# Provided text start

I'm going to put salt in the pool and the plated unit will produce the CL2 for the pool. I want to use it the whole day and the control unit must control the plates to produce the cl2.
Hi there, I am interested in the same subject. I got a reversed engineered circuit of my old controller but I am interested in other designs as well. Anyone joining?
leean
Perhaps you should read up on the Bernoulli Principle and look at how chemical feed pumps employ that principle along with aircraft, carburators and jet pumps.
Hello, I had a problem with my swimming pool chlorinator and tried to find some electronic schematics in the internet to help me resolve the problem without having to purchase a new one. After days of searching I realized that it must be the best kept secret of all as nothing could be found.
Got to this forum and notice the same difficulty.
I managed to do replicate the power circuit which I share with you. The power circuit is basically a Buck converter which supplies the cell with 8.5V and drawing around 16A
The control circuit is a mystery to me so I would appreciate any help any one of you could provide, specially a complete circuit of a modern chlorinator.
The control circuit is a mystery to me so I would appreciate any help any one of you could provide, specially a complete circuit of a modern chlorinator.
i've just picked apart my chlorinator and find the identical circuit. Mine has pacific-sel markings on the board; although the controller header is 2x5, not 6 pin (four pins are connected to 0v from the toroidal transformer) and the rectifier on the left of your drawing is a schottky SD241P like the other rectifiers.
If I understand the workings of this chlorinator correctly, the two power resistors are used for current monitoring across the electrolyser (via voltage measurements at pin 3 of the connector on your drawing).
I believe that the controller uses PWM (pin 4 on your drawing) to change the duty cycle on the mosfets, adjusting the voltage bit by bit to get an optimal current across the electrodes. Or rather an optimised V-I ratio as the lower the voltage the less overpotential being created.
this has two purposes I guess - if there is v low current then the device should shut off as there may be a build up of chlorine gas or a disconnect; if there is current but it is too low then the controller will keep hunting for an optimal voltage/current mix; and after a while go into a failure condition because there is insufficient salt, excessive scaling or degraded coating on the electrodes).
the current is then reversed periodically to descale the electrodes. the reversing happens by powering the relay coil attached to pin 5 of the header on your drawing.

# Provided text end
# Material start

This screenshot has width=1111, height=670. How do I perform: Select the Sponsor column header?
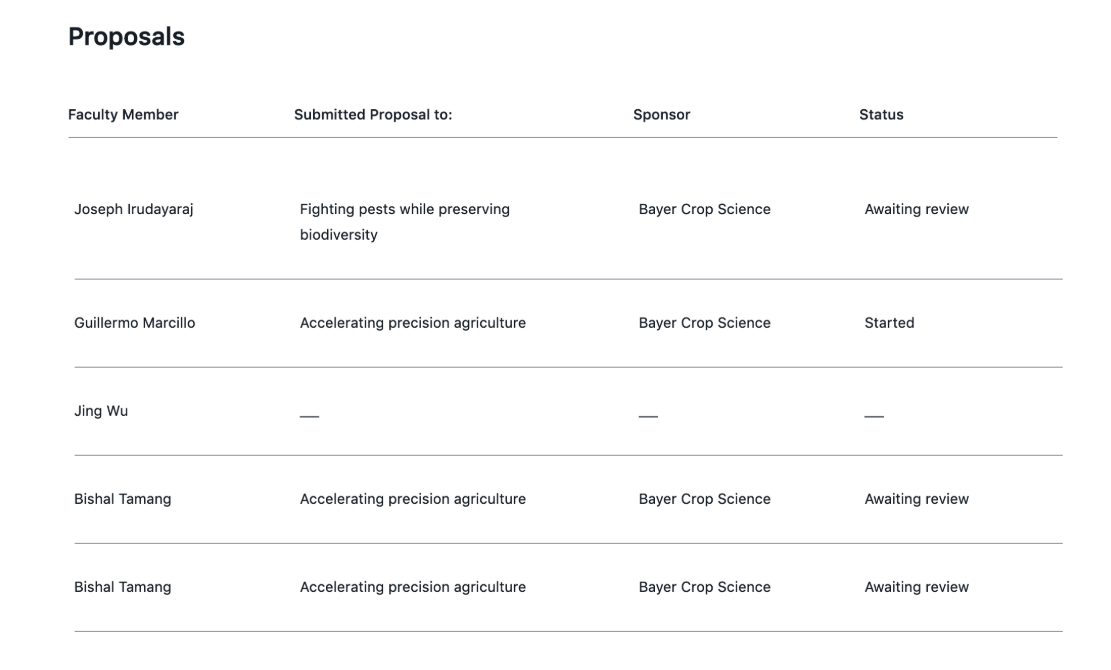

# Material end

▶ [Work to complete]: In the chlorinator forum thread, what voltage and current does the shared power circuit supply? The listing comes from a different source than the chlorinator forum thread.

▶ [Result of this task]: It supplies 8.5V and draws around 16A.